Quanto ao mérito, o juiz afastou a tese da legítima defesa alegada pelo réu, reconhecendo as lesões sofridas pelos autores não humanos, com base nos documentos juntados nos autos. O réu foi condenado ao pagamento de indenização pelos danos materiais sofridos pelo tutor com as despesas veterinárias e ao pagamento de indenização pelos danos morais dos animais, esta última no valor de R$ 1.000,00 (mil reais) para cada um dos cães.

É importante salientar que a sentença deixou claro que o valor da indenização por danos morais pertence aos animais, pelo que deverá ser usufruído em benefício exclusivo deles próprios.

A sentença assim registrou: 

Pelas suas condições, de animais, o referido valor de indenização deverá ser usufruído pelos autores (se ainda vivos), através de tratamentos dedicados exclusivamente a eles, como por exemplo, banho, tosa, massagem, tratamento estético, petiscos, alimentação, etc., que deverá ser pago pelo requerido à clínica ou ao profissional que fornecer os serviços, à escolha do dono.

A decisão marcou a história do Direito Animal como a primeira sentença de mérito de procedência da fase de judicialização terciária a admitir a reparabilidade civil dos danos morais sofridos por animais. 

No célebre caso Spike & Rambo, que originou o primeiro julgado de Tribunal de Justiça admitido a capacidade processual dos animais, a sentença de primeiro grau foi de improcedência quanto à reparabilidade civil por danos morais aos animais, já tendo transitado em julgado.

A sentença do caso Tom & Pretinha já estipulou os caminhos que deverão ser adotados na fase de cumprimento determinando que o proveito econômico seja revertido em prol do bem-estar dos animais mediante procedimento por ela mesma definido.

Por outro lado, o Tribunal de Justiça do Estado de Santa Catarina, quando julgar os recursos contra a sentença, terá a oportunidade de ladear a vanguarda aberta pelo Tribunal do Paraná, reafirmando a capacidade processual dos animais e, indo além, decidindo sobre a extensão dos danos sofridos por Tom e Pretinha, inclusive no que tange à reparabilidade dos danos estéticos sofridos pelos animais, negada pela sentença.

Mais uma vez vale lembrar aqui a célebre frase do grande escritor russo Fiódor Dostoiévski: “Quantas ideias já houve na Terra, na história humana, que ainda uma década antes eram inconcebíveis, mas de repente chegou sua hora misteriosa e elas se manifestaram e se espalharam por toda a Terra?” 8

 

Referências

1-ATAIDE JUNIOR, V. P. Capacidade processual dos animais: a judicialização do Direito Animal no Brasil. São Paulo: Thomson Reuters, 2022, p. 345-348.
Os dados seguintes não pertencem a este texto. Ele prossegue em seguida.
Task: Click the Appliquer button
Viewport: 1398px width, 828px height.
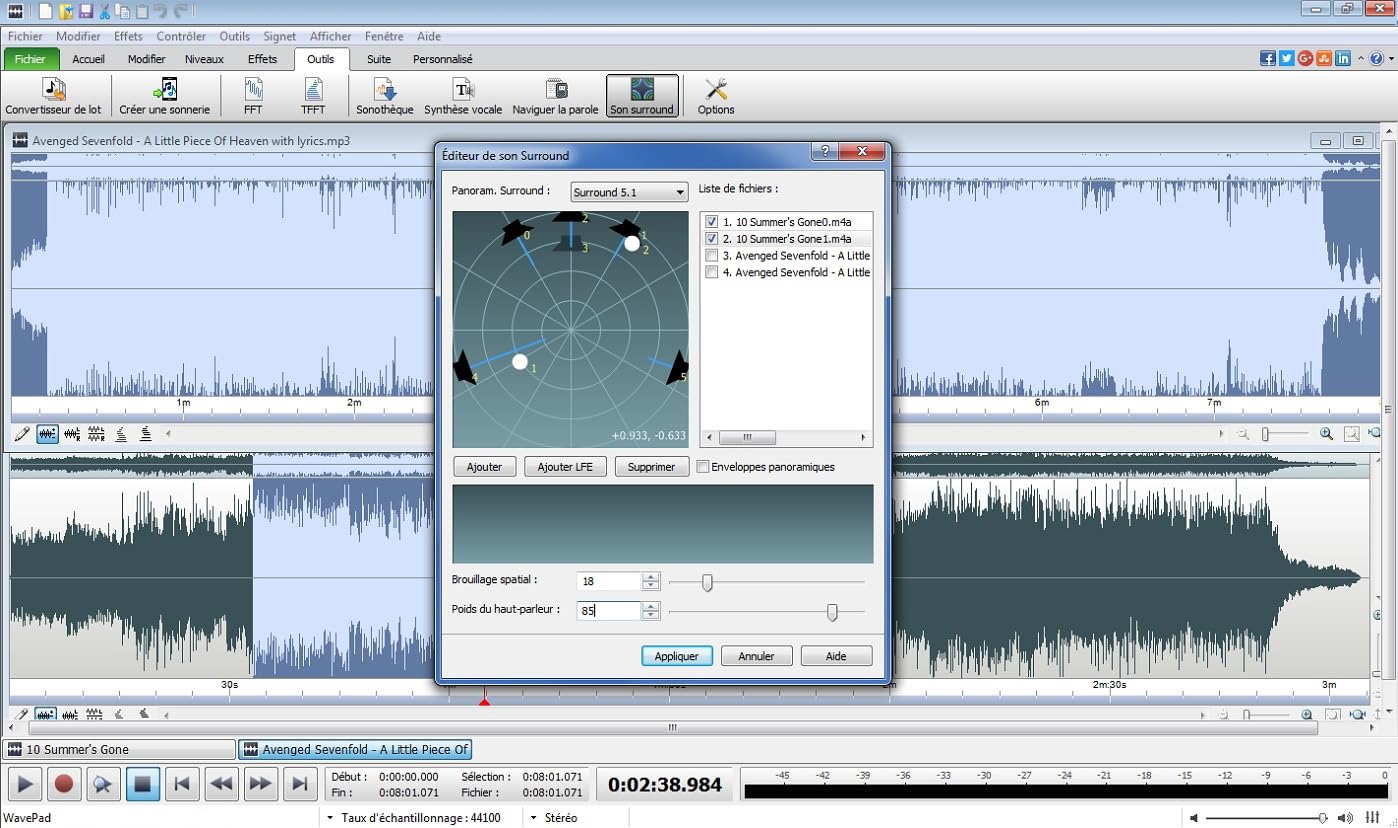Action: pos(676,656)
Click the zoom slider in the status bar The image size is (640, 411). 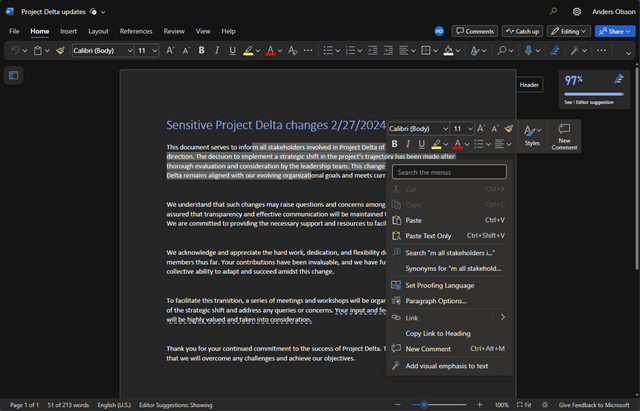pyautogui.click(x=425, y=404)
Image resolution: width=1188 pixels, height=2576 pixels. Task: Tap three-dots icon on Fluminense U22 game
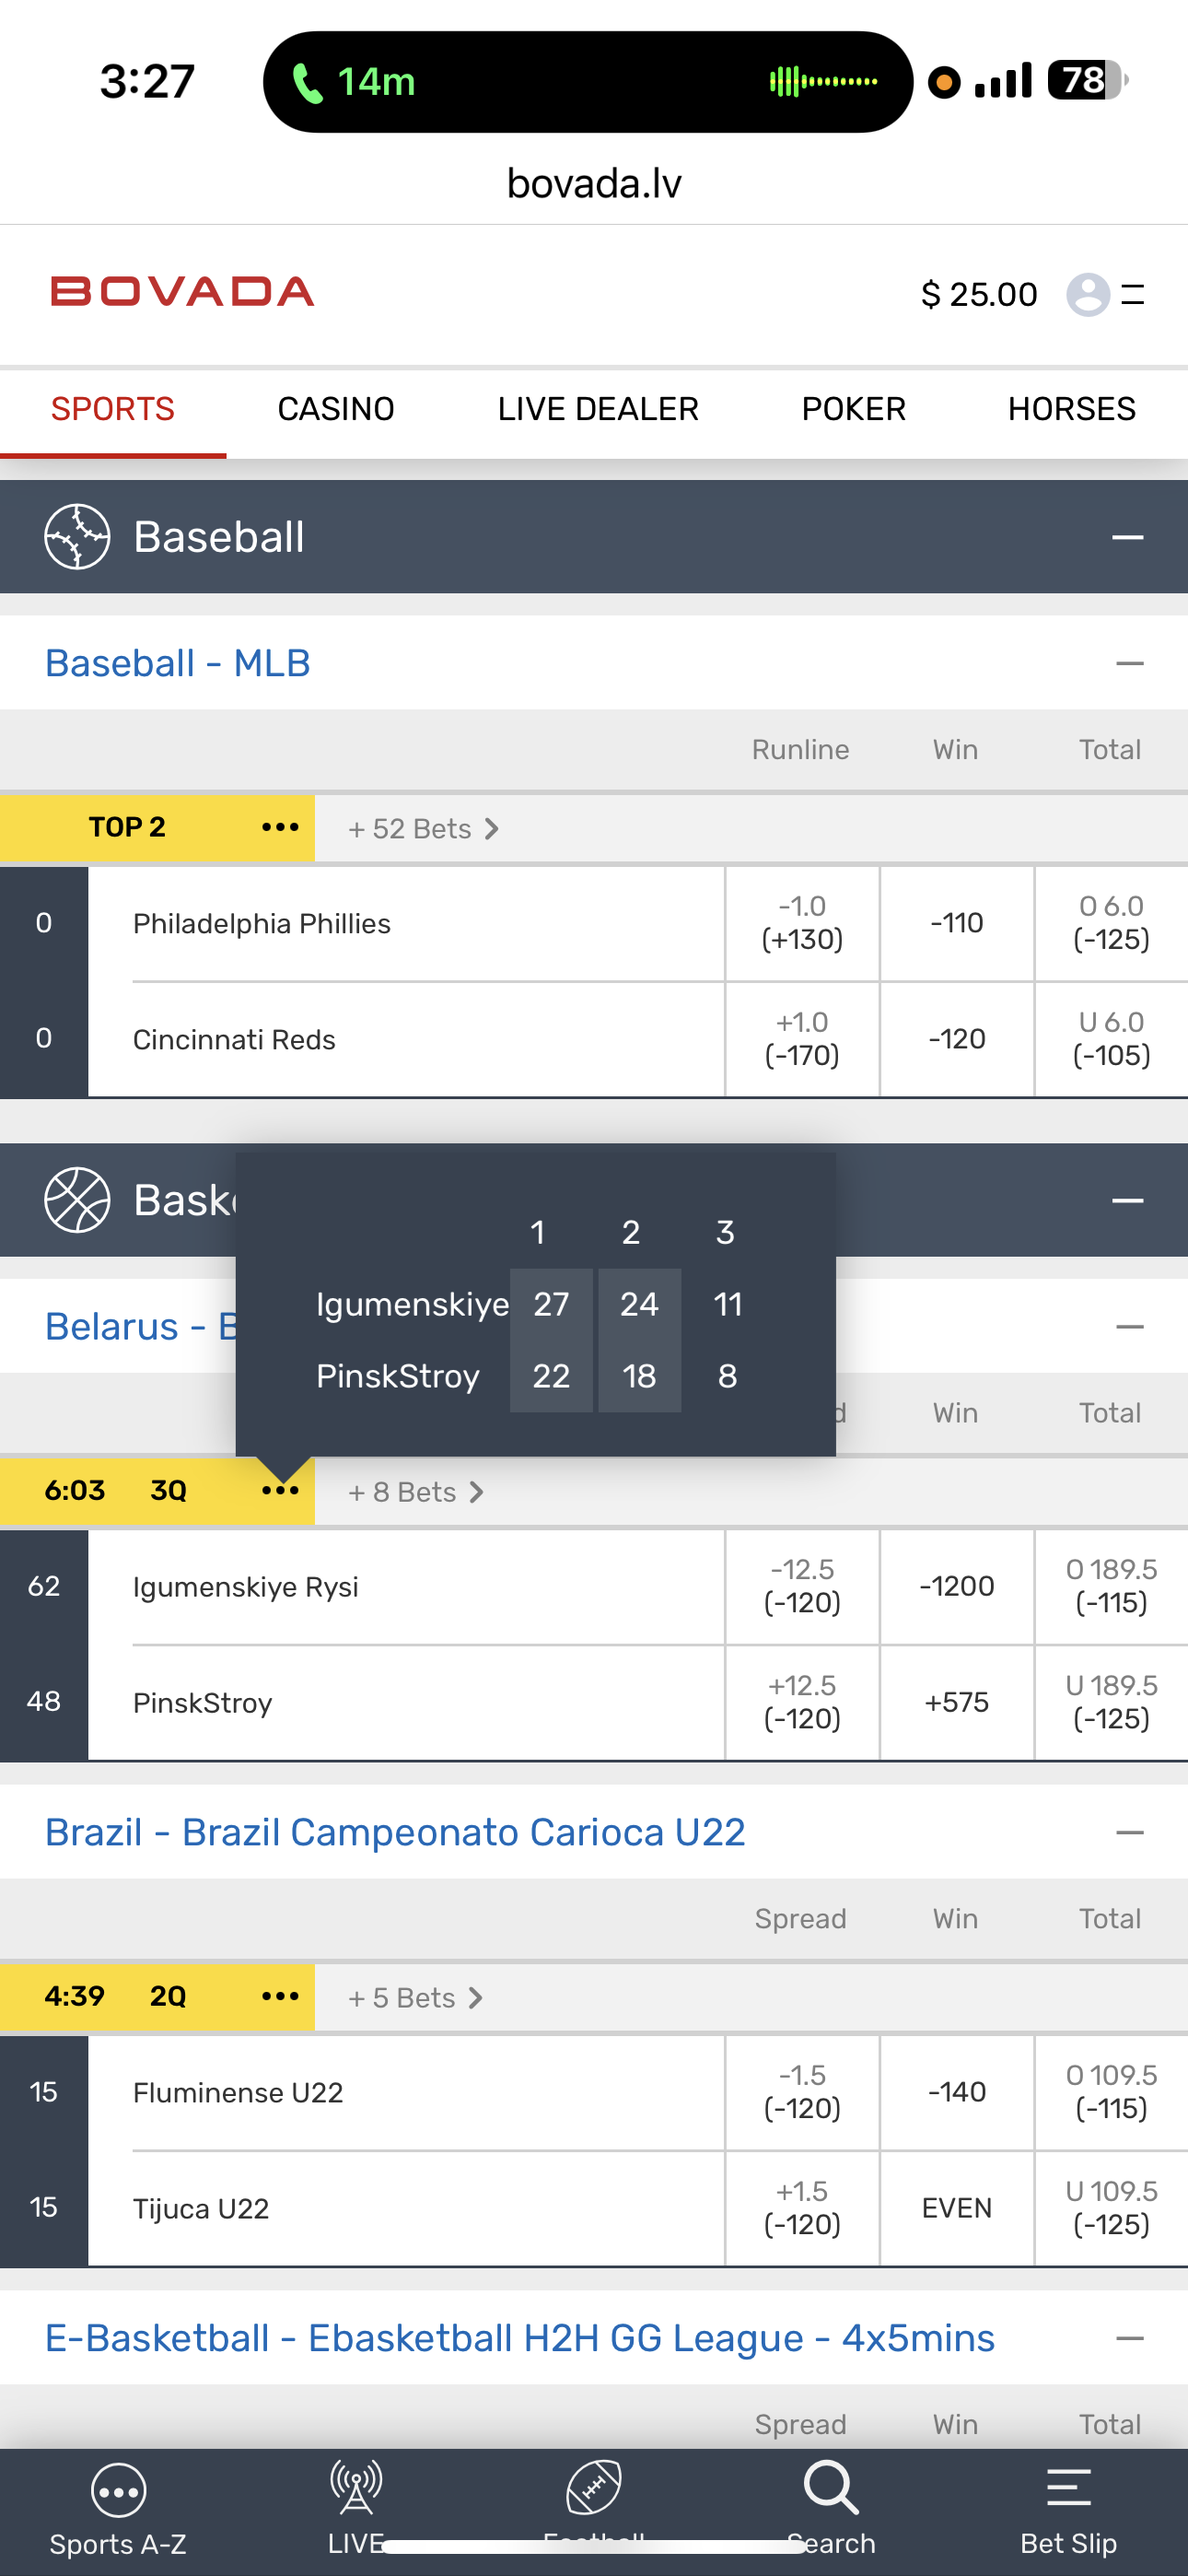click(280, 1996)
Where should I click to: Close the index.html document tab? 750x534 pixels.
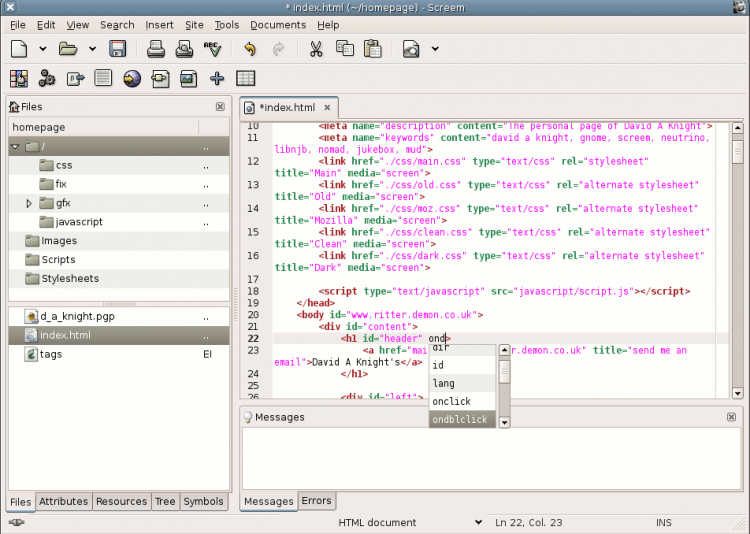tap(327, 107)

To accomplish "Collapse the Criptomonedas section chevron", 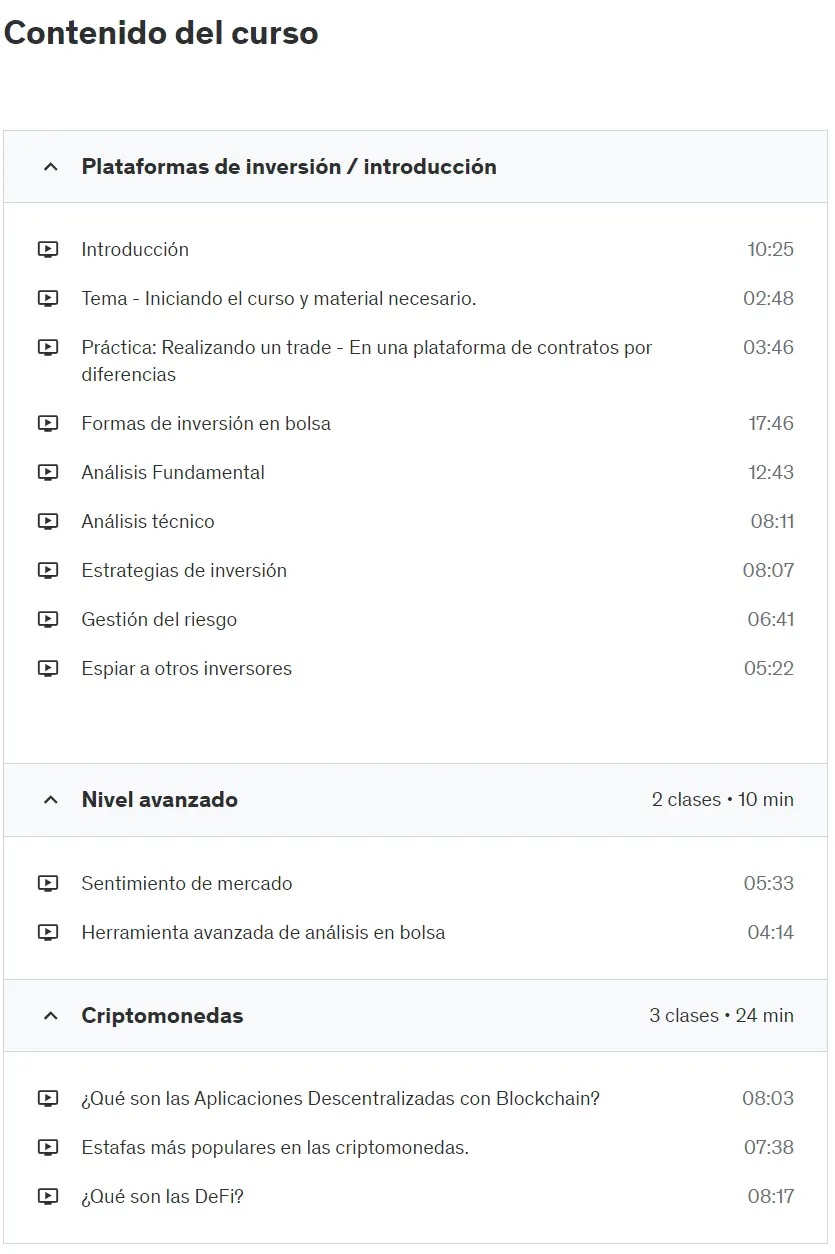I will click(51, 1016).
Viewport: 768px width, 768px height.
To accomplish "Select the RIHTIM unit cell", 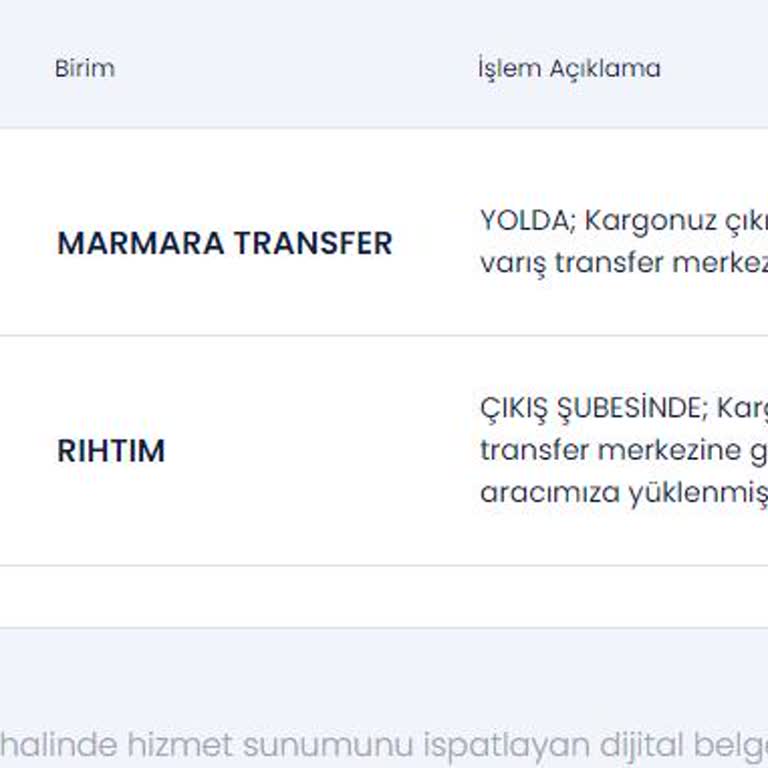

2-RODRIGUES, N. T. D. ; FLAIN, V. S. ; GEISSLER, A. C. J. O animal de estimação sob a perspectiva da tutela jurisdicional: análise das decisões do Tribunal de Justiça do Rio Grande do Sul. Revista Brasileira de Direito Animal, v. 11, no. 22, p. 83-119, 2016.

3-’Não me ajudaram em nada’, diz tutor da cachorra Pandora, desaparecida em Guarulhos, sobre companhia aérea. Disponível em: <https://g1.globo.com/fantastico/noticia/2022/01/10/nao-me-ajudaram-em-nada-diz-tutor-da-cachorra-pandora-desaparecida-em-guarulhos-sobre-companhia-aerea.ghtml>. Acesso em 16 de janeiro de 2022.

4-ATAIDE JUNIOR, V. P. Capacidade processual dos animais: a judicialização do Direito Animal no Brasil, p. 348.

5-ATAIDE JUNIOR, V. P. Capacidade processual dos animais: a judicialização do Direito Animal no Brasil, p. 348-351.

6-TJPR, 7ª. Câmara Cível, Agravo de Instrumento 0059204-56.2020.8.16.0000, relator juiz MARCEL GUIMARÃES ROTOLI DE MACEDO, unânime, julgado em 14/9/2021, disponibilizado em 23/9/2021.

7-GONÇALVES, M. M. Dano animal. Lumen Juris, 2020. p. 280.

8-DOSTOIÉVSKI, Fiódor. Os irmãos Karamázov. 3. ed. Editora 34, 2021, v. 1, p. 430.